▸ **WORK ITEM**:
Exactly as it appears, restate the whole listing.

▸ **DATA SHOWN**:
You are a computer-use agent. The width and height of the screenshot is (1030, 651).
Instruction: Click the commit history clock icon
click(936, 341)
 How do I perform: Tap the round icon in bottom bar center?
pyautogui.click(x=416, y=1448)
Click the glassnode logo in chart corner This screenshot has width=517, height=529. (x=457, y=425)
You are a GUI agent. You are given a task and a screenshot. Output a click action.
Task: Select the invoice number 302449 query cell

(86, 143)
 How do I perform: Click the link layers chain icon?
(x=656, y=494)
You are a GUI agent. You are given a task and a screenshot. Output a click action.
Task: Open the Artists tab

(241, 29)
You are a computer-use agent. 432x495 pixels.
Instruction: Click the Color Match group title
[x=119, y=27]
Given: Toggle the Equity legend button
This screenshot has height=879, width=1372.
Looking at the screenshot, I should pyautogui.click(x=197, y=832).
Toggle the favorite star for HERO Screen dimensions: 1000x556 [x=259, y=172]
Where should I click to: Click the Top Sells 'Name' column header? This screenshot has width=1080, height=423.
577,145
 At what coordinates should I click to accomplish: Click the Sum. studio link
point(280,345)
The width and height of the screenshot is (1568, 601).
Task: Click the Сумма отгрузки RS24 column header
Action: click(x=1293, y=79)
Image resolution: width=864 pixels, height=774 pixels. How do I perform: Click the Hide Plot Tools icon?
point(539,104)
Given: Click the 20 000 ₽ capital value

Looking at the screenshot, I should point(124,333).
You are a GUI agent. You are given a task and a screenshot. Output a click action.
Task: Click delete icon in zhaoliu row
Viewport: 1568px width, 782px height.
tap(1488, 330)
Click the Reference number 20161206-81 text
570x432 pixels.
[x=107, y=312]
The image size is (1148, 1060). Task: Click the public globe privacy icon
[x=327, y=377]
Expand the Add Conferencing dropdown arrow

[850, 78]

▸ **REPLY**:
You are a computer-use agent. The width and height of the screenshot is (1030, 651).
Instruction: Click the commit history clock icon
click(936, 341)
 How do I perform: Tap the round icon in bottom bar center?
pyautogui.click(x=416, y=1448)
Click the glassnode logo in chart corner This screenshot has width=517, height=529. (x=457, y=425)
You are a GUI agent. You are given a task and a screenshot. Output a click action.
Task: Select the invoice number 302449 query cell

(86, 143)
 How do I perform: Click the link layers chain icon?
(x=656, y=494)
You are a GUI agent. You are given a task and a screenshot. Output a click action.
Task: Open the Artists tab

(241, 29)
You are a computer-use agent. 432x495 pixels.
Instruction: Click the Color Match group title
[x=119, y=27]
Given: Toggle the Equity legend button
This screenshot has height=879, width=1372.
Looking at the screenshot, I should pyautogui.click(x=197, y=832).
Toggle the favorite star for HERO Screen dimensions: 1000x556 [x=259, y=172]
Where should I click to: Click the Top Sells 'Name' column header? This screenshot has width=1080, height=423.
577,145
 At what coordinates should I click to accomplish: Click the Sum. studio link
point(280,345)
The width and height of the screenshot is (1568, 601).
Task: Click the Сумма отгрузки RS24 column header
Action: click(x=1293, y=79)
Image resolution: width=864 pixels, height=774 pixels. How do I perform: Click the Hide Plot Tools icon?
point(539,104)
Given: Click the 20 000 ₽ capital value

Looking at the screenshot, I should point(124,333).
You are a GUI agent. You are given a task and a screenshot. Output a click action.
Task: Click delete icon in zhaoliu row
Viewport: 1568px width, 782px height.
tap(1488, 330)
Click the Reference number 20161206-81 text
570x432 pixels.
[x=107, y=312]
The image size is (1148, 1060). Task: Click the public globe privacy icon
[x=327, y=377]
Expand the Add Conferencing dropdown arrow

[850, 78]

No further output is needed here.